## [What needs to be done]
What are the lines from the one with "[Ir a la Home de batimes] (353, 2457)" through the end of the records below, written out exactly and without the pictures?

□ □ □

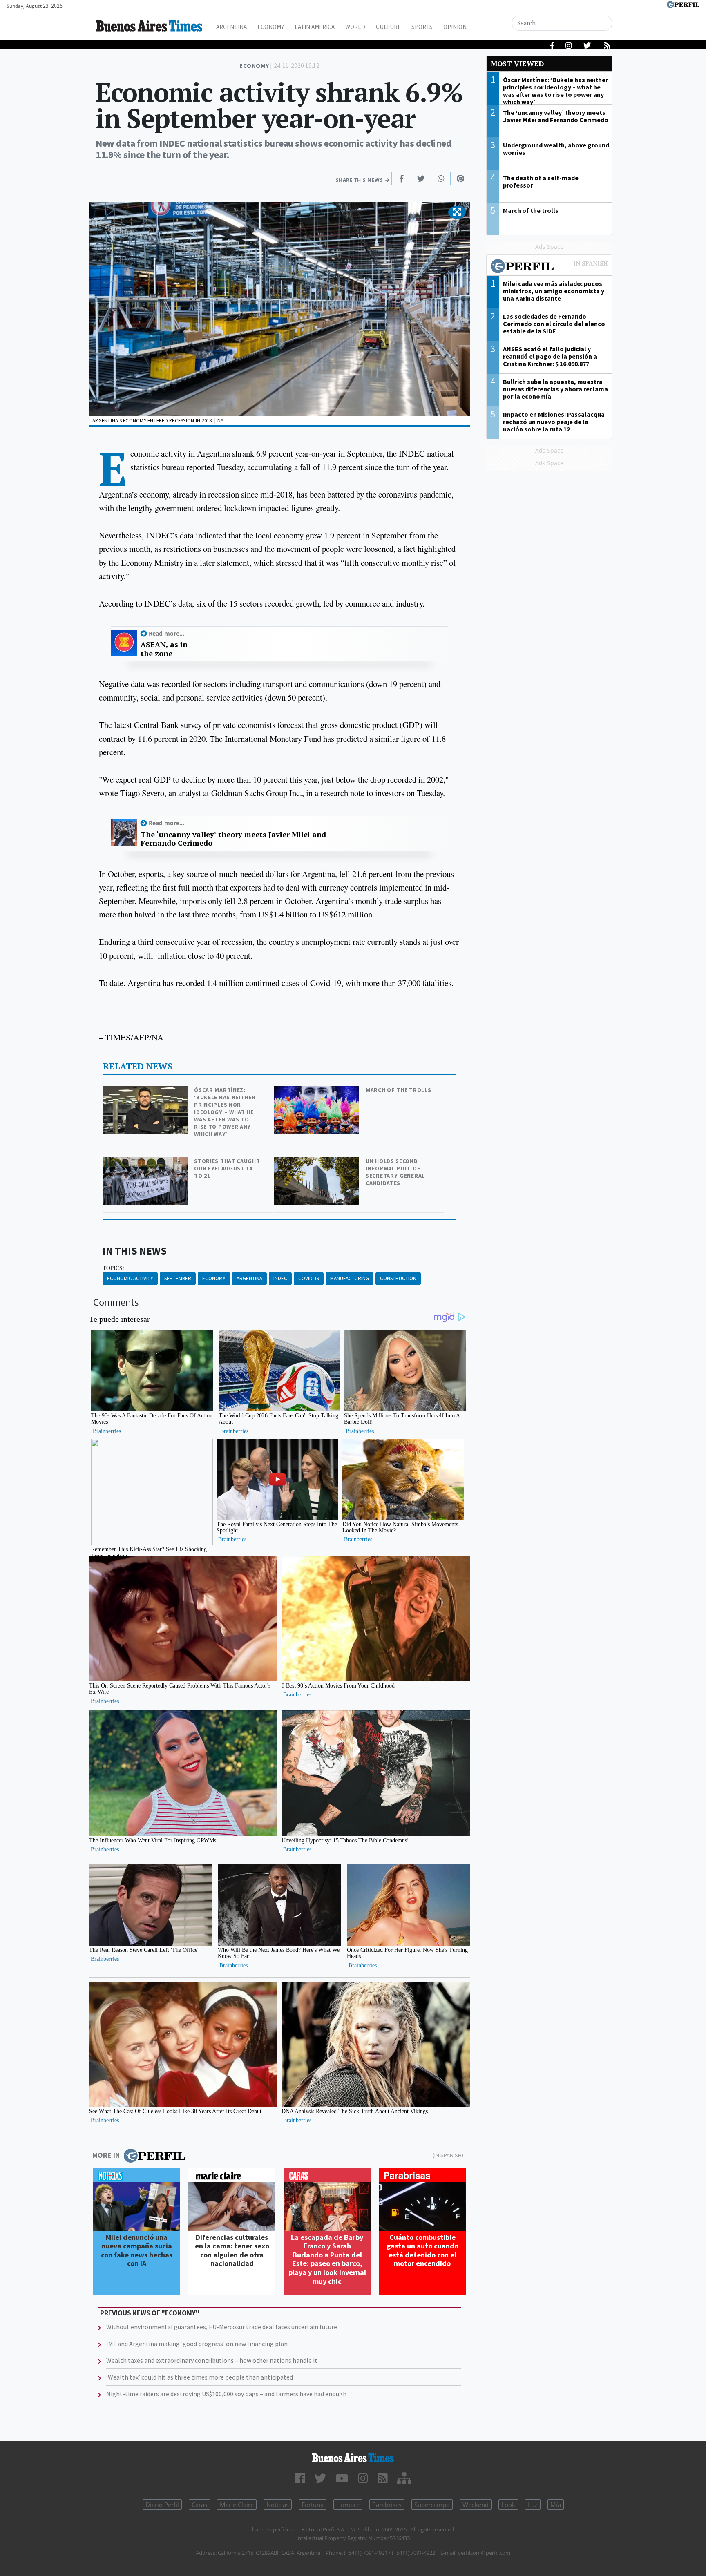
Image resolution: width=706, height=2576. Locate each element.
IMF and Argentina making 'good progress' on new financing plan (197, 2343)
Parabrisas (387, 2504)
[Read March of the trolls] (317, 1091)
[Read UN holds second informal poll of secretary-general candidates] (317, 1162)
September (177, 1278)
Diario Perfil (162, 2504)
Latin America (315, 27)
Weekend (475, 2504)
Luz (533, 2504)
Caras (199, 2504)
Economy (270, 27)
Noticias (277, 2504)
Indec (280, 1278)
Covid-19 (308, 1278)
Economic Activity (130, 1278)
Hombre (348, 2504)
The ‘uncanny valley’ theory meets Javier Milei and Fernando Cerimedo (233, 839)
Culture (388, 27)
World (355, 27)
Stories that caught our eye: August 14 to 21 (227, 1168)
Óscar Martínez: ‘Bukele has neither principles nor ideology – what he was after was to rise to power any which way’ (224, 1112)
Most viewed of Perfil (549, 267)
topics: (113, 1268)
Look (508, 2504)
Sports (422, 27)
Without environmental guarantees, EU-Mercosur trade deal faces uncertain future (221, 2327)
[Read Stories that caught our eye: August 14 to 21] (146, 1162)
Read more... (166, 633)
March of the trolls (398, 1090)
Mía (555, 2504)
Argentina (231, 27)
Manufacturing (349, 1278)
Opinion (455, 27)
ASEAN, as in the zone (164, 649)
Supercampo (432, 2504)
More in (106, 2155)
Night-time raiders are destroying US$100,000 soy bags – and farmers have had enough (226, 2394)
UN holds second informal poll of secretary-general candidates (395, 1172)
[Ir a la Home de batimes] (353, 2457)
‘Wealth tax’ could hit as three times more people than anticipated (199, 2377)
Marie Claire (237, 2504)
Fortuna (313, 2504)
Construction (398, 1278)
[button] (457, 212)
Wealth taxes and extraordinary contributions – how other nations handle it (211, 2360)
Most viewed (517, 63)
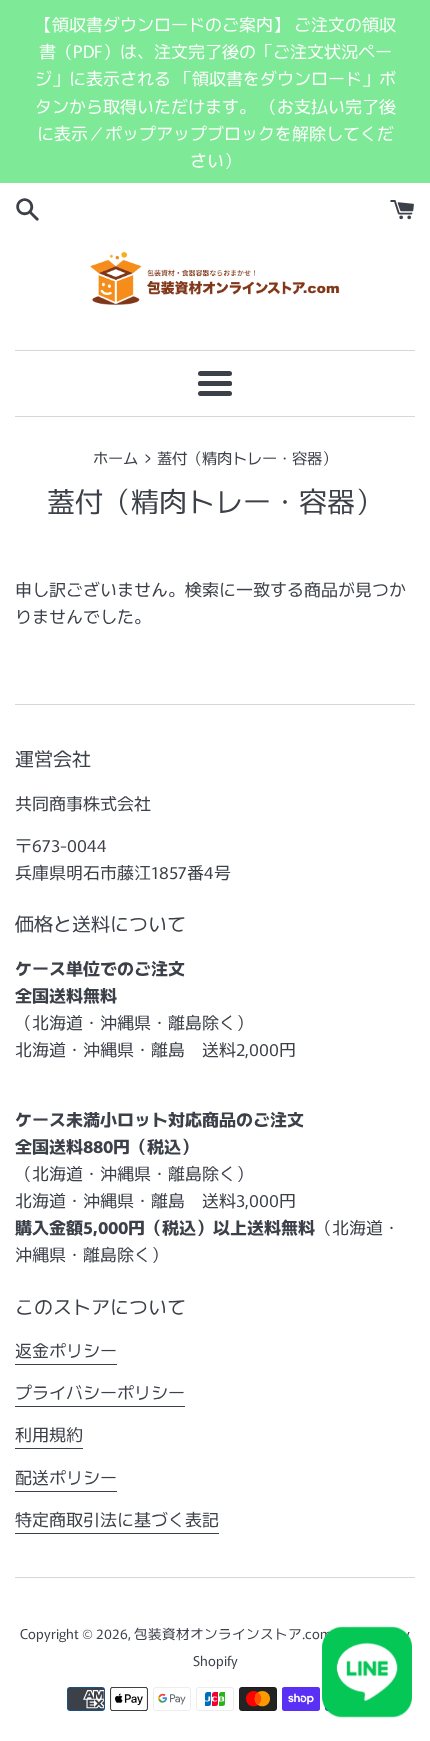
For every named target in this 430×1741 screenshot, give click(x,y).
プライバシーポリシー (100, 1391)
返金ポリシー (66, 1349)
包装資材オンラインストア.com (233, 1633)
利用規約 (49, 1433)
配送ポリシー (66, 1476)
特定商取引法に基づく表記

□ □ □

## [Task response]
[Ir a la Home de batimes] (353, 2457)
‘Wealth tax’ could hit as three times more people than anticipated (199, 2377)
Marie Claire (237, 2504)
Fortuna (313, 2504)
Construction (398, 1278)
[button] (457, 212)
Wealth taxes and extraordinary contributions – how other nations handle it (211, 2360)
Most viewed (517, 63)
For every named target in this 430×1741 screenshot, give click(x,y).
プライバシーポリシー (100, 1391)
返金ポリシー (66, 1349)
包装資材オンラインストア.com (233, 1633)
利用規約 (49, 1433)
配送ポリシー (66, 1476)
特定商取引法に基づく表記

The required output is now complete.